Friday, April 11, 2008 Free Headline Alerts

China has developed cyber warfare forces and the Air Force has created a cyberspace command to provide both defensive and offensive computer network weapons, a senior Air Force general said last week.

Asked if China was planning a cyber “Pearl Harbor” surprise attack, Maj. Gen. William Lord, the cyber forces commander, said numerous Chinese-origin probes may be “reconnaissance” intrusions to determine if cyber warfare capabilities are detected as part of preparation for some future attack.

“So when the lights go out, when the traffic lights don't work, when the data in the stock exchange has been manipulated, when the cell phones don't work, when the escalators in FAO Schwartz don't work, imagine what happens within the United States. Imagine that now laid over a command and control ability of any force,” he said at a conference of the Council on Foreign Relations.

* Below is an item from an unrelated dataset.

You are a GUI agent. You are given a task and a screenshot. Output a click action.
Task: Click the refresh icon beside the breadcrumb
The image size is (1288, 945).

Air Force Col. Jeffrey Kendall, who appeared with Lord, said China has been among the most active players in the cyberwarfare arena. Chinese hackers took down a White House website in 2001 and in June 2007, the Chinese military was behind an attack on the secretary of defense’s unclassified email systems. And in August 2007, 28 defense contractors were targeted by Chinese hackers.

Lord said cyber warfare would be a key element of asymmetric warfare, something Chinese military writings frequently discuss in contemplating a potential future conflict with the United States.

“Just like we send out reconnaissance teams, perhaps those are reconnaissance activities that are going on,” he said. “At the same time, because this is, again, a nascent business, we don't know what we don't know, in theory.” Asked the reasons for Chinese attacks, Lord said he did not know. China as well as cyber-criminal activities from Russia are both problems, he said.

“We take forces that we have organized, trained and equipped, and give them to combatant commanders for employment, and that's exactly what we're doing,” Lord said.

“We are taking a page out of the history of the U.S. Army and the U.S. Navy who have already stood up equivalent kinds of forces, the Navy Netwarcom, and Landwar that the Army has are equivalent organizations, for them to do similar kinds of things.”

Lord said the major objective of the command is to defend Air Force command and control links “so that those of us who are most dependent on it can continue to fight the fight when those links perhaps are attacked.” The command would prevent the breakdown of radios and computers and other systems used to make combat decisions, he said.